Ai is both a high-participation learning process to identify and disseminate best practices, and a way of managing and working that fosters positive communications and can result in the formation of deep and meaningful relationships.

Ai was developed by David Cooperrider and his associates as Case Western Reserve university in the mid-eighties.




Read a practical case study here.



How it works

Appreciative Inquiry begins with analyzing the positive core of an organization (or a person) and then links this knowledge to the heart of the strategic change agenda.

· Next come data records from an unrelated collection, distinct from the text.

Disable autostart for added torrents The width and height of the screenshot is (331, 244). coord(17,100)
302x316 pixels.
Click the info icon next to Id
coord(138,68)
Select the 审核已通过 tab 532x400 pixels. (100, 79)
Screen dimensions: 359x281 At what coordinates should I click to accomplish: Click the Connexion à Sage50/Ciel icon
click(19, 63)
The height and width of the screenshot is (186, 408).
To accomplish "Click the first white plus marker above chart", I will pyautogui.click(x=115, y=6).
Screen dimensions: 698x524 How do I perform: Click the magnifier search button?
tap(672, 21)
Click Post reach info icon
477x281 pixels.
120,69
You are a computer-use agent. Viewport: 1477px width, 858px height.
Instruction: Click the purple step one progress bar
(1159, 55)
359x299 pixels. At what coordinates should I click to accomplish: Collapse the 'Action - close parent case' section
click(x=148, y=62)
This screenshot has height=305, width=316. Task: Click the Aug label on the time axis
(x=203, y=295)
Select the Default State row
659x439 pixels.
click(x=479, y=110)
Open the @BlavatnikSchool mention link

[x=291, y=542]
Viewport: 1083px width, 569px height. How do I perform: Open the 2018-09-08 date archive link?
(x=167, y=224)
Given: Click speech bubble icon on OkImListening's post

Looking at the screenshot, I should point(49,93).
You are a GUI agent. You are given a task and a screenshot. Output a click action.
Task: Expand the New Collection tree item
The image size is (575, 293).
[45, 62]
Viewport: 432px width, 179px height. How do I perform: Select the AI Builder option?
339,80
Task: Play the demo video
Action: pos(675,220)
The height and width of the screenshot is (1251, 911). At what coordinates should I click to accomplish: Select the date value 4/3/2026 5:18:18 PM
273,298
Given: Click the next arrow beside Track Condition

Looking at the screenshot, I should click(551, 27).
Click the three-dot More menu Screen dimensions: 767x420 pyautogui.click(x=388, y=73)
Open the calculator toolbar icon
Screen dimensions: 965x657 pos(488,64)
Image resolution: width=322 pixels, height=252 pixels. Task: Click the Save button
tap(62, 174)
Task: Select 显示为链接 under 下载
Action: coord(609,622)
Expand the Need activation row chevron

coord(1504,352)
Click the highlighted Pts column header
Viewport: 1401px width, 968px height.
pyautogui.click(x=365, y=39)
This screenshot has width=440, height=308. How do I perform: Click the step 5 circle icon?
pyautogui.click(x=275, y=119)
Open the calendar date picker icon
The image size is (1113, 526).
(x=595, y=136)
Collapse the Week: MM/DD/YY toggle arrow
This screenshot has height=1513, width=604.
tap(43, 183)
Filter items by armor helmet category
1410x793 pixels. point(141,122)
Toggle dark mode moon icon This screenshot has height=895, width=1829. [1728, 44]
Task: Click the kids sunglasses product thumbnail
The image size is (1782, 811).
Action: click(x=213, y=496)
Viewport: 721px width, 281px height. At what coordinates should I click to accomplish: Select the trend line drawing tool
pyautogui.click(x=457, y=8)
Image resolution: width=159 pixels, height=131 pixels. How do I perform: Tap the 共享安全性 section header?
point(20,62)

The very act of asking a question influences the worldview of the person who is asked. Because human systems move toward what they persistently ask questions about, Appreciative Inquiry involves the deliberate discovery of everything that gives a system “life” when it is most effective in performance and human systems.

When we link the positive core directly to a strategic agenda, changes never though possible are rapidly mobilized while simultaneously building enthusiasm, corporate confidence, and human energy.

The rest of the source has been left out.